### Data records
++++++

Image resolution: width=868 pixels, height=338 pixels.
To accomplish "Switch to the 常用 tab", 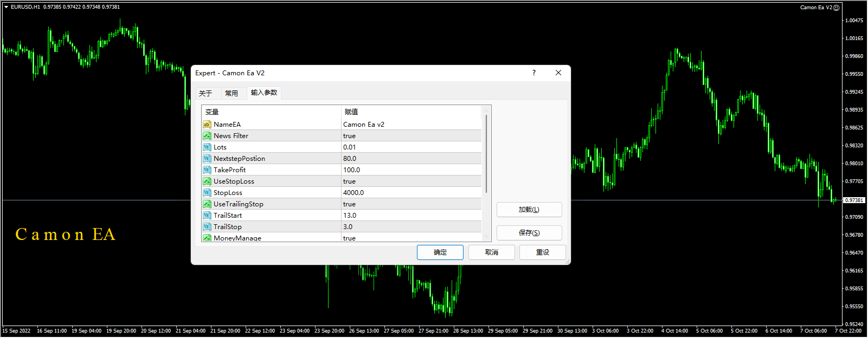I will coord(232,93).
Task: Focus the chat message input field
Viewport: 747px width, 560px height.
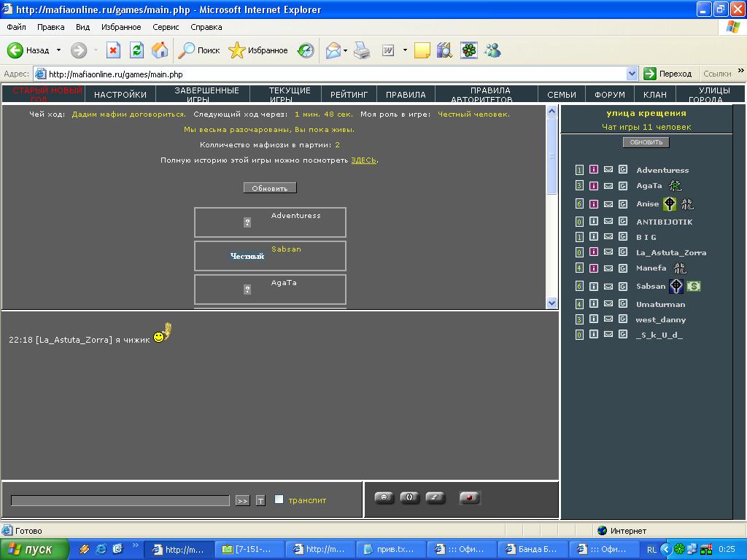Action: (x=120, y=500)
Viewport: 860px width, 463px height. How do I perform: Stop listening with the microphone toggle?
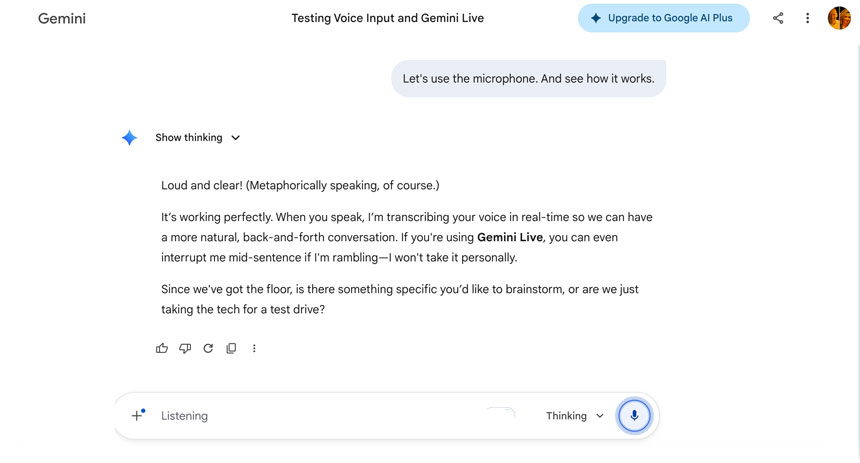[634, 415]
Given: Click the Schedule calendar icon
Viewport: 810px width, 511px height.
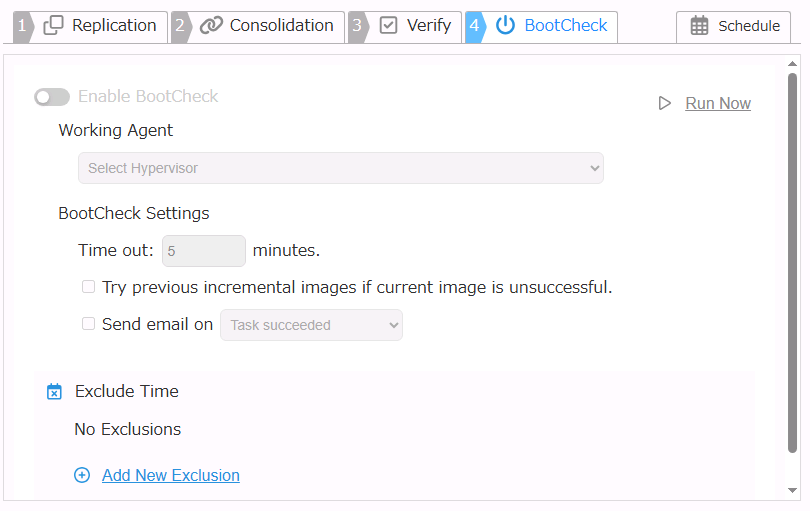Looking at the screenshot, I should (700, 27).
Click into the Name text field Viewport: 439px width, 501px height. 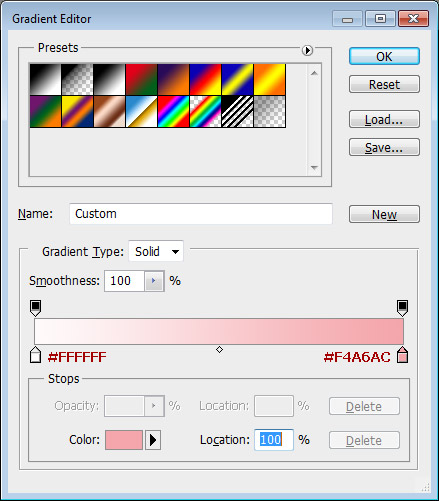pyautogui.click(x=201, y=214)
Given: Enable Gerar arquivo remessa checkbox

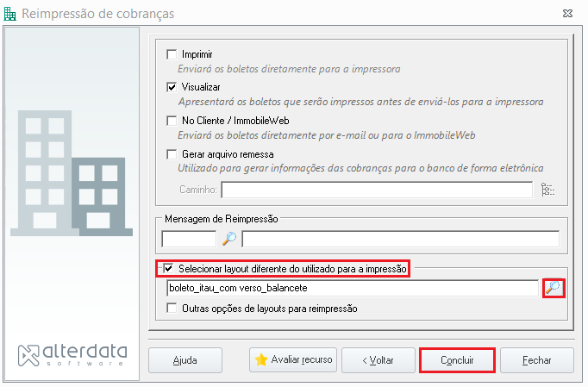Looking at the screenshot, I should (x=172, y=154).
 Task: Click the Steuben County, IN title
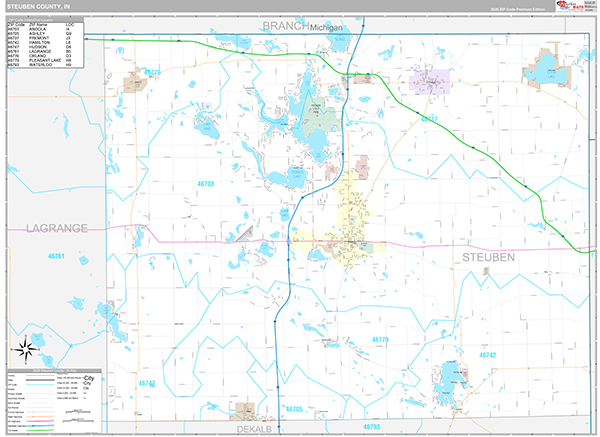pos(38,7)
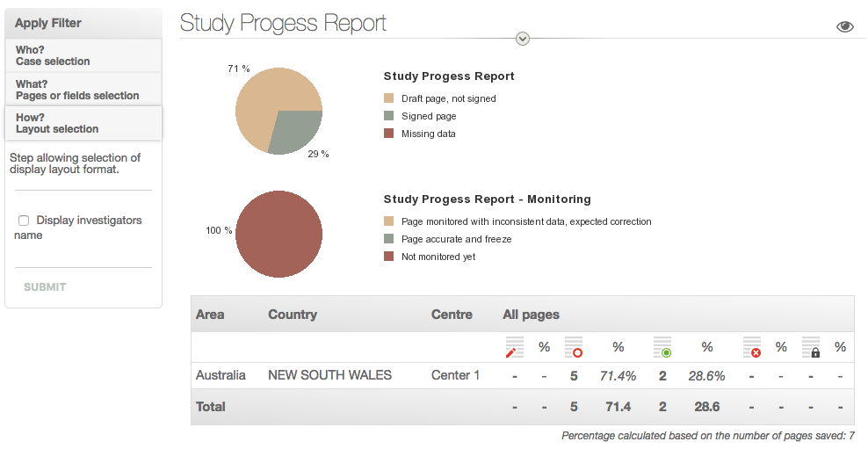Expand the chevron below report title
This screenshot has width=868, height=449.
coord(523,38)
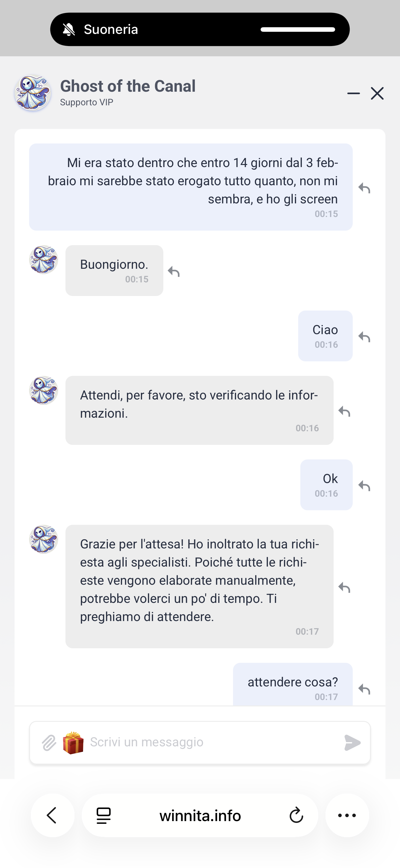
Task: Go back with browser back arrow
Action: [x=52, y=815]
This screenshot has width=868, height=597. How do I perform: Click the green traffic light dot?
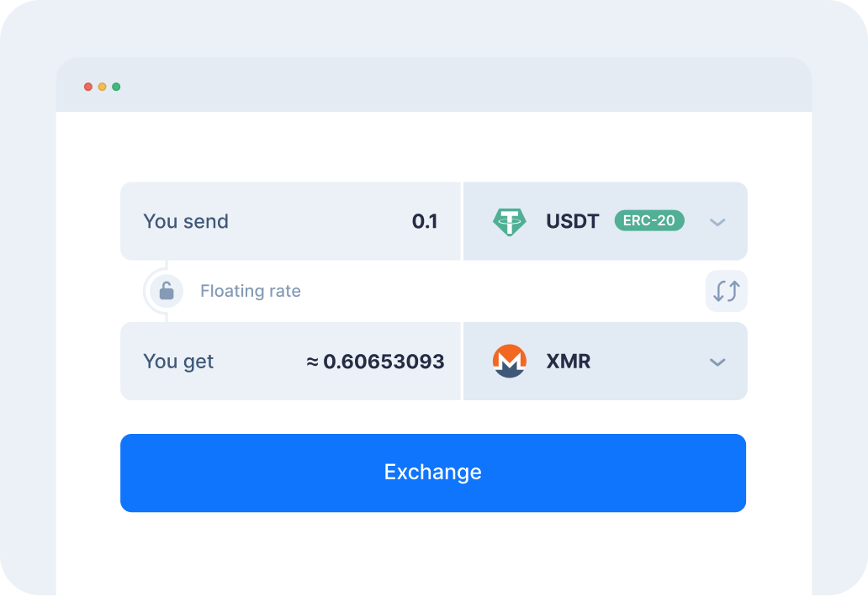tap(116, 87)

++++++

Drop the pictures; return the lines above from the line containing "Task: Focus the chat message input field" to the line containing "Given: Click the Schedule calendar icon", both included, exactly.

### Written solution
Task: Focus the chat message input field
Viewport: 747px width, 560px height.
Action: (x=120, y=500)
Viewport: 860px width, 463px height. How do I perform: Stop listening with the microphone toggle?
[634, 415]
Given: Click the Schedule calendar icon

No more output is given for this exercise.